Cut-off parameter determination in the test group. Performance results of quantitative vessel-based perfusion analysis with coronary CTA > 70%.

	Single-energy CT images			CT-based iodine images
	TPR	MPRI	MA	TPR	MPRI	MA
Threshold	0.96	23	0.5	0.97	47	0.3
Sensitivity	100 (96–100)	100 (96–100)	100 (94–100)	100 (96–100)	92 (72–100)	100 (96–100)
Specificity	99 (95–100)	97 (93–100)	97 (93–100)	92 (86–99)	94 (87–100)	92 (86–99)
PPV	93 (77–100)	87 (68–100)	87 (68–100)	67 (42–91)	69 (43–95)	67 (42–91)
NPV	100 (99–100)	100 (99–100)	100 (99–100)	100 (99–100)	99 (95–100)	100 (99–100)
Accuracy	99 (96–100)	98 (94–100)	98 (94–100)	93 (88–99)	93 (88–99)	93 (88–99)
Youden Index	0.99 (0.96–1.01)	0.97 (0.94–1.01)	0.97 (0.94–1.01)	0.92 (0.86–0.98)	0.85 (0.69–1.02)	0.92 (0.86–0.98)
AUC on ROC	0.99 (0.98–1.00)	0.98 (0.97–1.01)	0.98 (0.97–1.01)	0.96 (0.93–0.99)	0.93 (0.84–1.01)	0.96 (0.93–0.99)

Values are % (95% CI).

Abbreviations: AUC = area under the curve; CI = confidence interval; CTA = Computed tomography angiography; CT = Computed tomography; MA = mean attenuation; MPRI = myocardial perfusion reserve index; PPV and NPV = positive and negative predictive values, respectively; ROC = receiver-operating characteristic; TPR = transmural perfusion ratio.

Table A4

Overview of dissenting CTA/CTP results compared to the reference method (SPECT + ICA) and reasons for those errors in 4 cases: visual analysis and TPR with the use of single-energy CT or iodine images.

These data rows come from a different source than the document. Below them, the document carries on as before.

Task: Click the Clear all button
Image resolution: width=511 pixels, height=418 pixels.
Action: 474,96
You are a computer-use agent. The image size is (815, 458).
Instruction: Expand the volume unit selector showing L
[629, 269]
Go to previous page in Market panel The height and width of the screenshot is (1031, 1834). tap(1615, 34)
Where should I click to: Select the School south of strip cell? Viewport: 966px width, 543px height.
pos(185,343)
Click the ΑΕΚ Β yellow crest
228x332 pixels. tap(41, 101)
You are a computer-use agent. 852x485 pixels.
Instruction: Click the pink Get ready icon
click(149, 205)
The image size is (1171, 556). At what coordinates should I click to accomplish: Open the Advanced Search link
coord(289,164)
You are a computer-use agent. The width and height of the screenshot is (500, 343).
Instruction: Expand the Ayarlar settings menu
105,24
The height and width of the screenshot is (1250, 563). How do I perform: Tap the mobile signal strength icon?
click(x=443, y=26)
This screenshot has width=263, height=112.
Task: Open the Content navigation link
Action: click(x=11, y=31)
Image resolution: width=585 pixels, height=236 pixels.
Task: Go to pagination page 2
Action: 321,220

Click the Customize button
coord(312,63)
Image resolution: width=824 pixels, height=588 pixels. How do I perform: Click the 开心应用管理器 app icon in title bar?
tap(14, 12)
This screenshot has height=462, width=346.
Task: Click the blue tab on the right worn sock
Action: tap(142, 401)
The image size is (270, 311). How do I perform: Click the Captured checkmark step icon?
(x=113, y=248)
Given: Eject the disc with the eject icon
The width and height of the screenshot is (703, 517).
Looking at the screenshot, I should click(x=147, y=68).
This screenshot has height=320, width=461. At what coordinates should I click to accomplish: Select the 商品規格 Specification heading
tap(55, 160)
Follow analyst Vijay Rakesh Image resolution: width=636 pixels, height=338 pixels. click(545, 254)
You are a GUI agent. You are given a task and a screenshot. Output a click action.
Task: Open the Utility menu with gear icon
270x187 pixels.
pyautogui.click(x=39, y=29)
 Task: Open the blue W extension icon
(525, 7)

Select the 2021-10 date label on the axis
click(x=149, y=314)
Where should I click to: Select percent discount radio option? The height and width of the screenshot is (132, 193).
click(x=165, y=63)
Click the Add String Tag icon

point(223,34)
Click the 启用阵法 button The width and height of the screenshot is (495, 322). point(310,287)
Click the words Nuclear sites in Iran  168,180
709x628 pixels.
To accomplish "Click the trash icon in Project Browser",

Patient ID	Vessel	Type of false result on CT	Reason for false results on CT
			Single-energy CT images		CT-based iodine images
			Visual analysis	TPR	Visual analysis	TPR
A	LAD	FP	Artifact	Artifact	FN of SPECT	FN of SPECT
B	LAD	FP	Contrast distribution	Contrast distribution		Contrast distribution
	LCX	FP		Artifact		FN of SPECT
C	LAD	FP	FN of SPECT	FN of SPECT		FN of SPECT
	RCA	FP	FN of SPECT			FN of SPECT
D	LAD	FP	Contrast distribution			Contrast distribution
E	RCA	FN	Image quality		Impossible to detect visually
F	LAD	FN	Image quality		Impossible to detect
	LCX	FN	Image quality
	RCA	FN	Image quality
G	LCX	FN

Abbreviations: ID = arbitrary identification; LAD = left anterior descending; LCX = left circumflex artery; RCA = right coronary artery; TPR = transmural perfusion ratio; FN = false negative; FP = false positive; SPECT = single-photon emission computed tomography.